🤖 AI Summary
This work addresses the challenge posed by multimodal disinformation, whose dynamic evolution and time-sensitive nature often lead existing detection methods to retrieve redundant or irrelevant evidence. To mitigate this issue, the authors propose ExDR, a novel framework that integrates model-generated explanations into both retrieval triggering and evidence selection. Specifically, ExDR dynamically initiates retrieval based on multidimensional trigger confidence, constructs a deception-aware entity index, and retrieves contrastive evidence guided by deceptive features to challenge the original claim. Experimental results on the AMG and MR2 datasets demonstrate that ExDR significantly improves retrieval accuracy, evidence quality, and overall detection performance, exhibiting strong generalization capabilities.
📝 Abstract
The rapid spread of multimodal fake news poses a serious societal threat, as its evolving nature and reliance on timely factual details challenge existing detection methods. Dynamic Retrieval-Augmented Generation provides a promising solution by triggering keyword-based retrieval and incorporating external knowledge, thus enabling both efficient and accurate evidence selection.
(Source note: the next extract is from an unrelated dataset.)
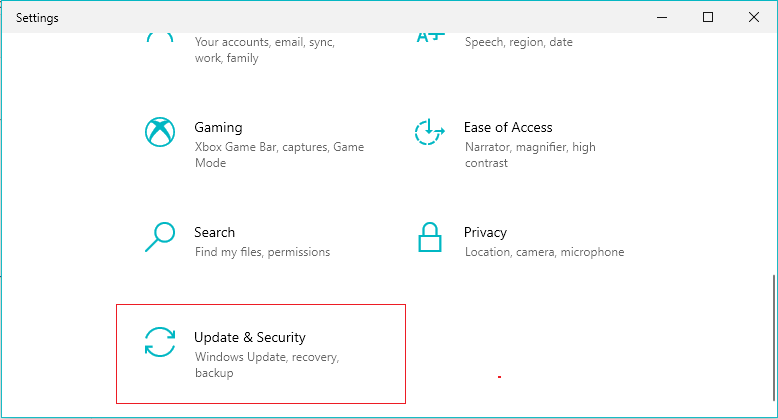
Task: Click the partially visible Accounts icon
Action: coord(160,37)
However, it still faces challenges in addressing issues such as redundant retrieval, coarse similarity, and irrelevant evidence when applied to deceptive content. In this paper, we propose ExDR, an Explanation-driven Dynamic Retrieval-Augmented Generation framework for Multimodal Fake News Detection. Our framework systematically leverages model-generated explanations in both the retrieval triggering and evidence retrieval modules. It assesses triggering confidence from three complementary dimensions, constructs entity-aware indices by fusing deceptive entities, and retrieves contrastive evidence based on deception-specific features to challenge the initial claim and enhance the final prediction. Experiments on two benchmark datasets, AMG and MR2, demonstrate that ExDR consistently outperforms previous methods in retrieval triggering accuracy, retrieval quality, and overall detection performance, highlighting its effectiveness and generalization capability.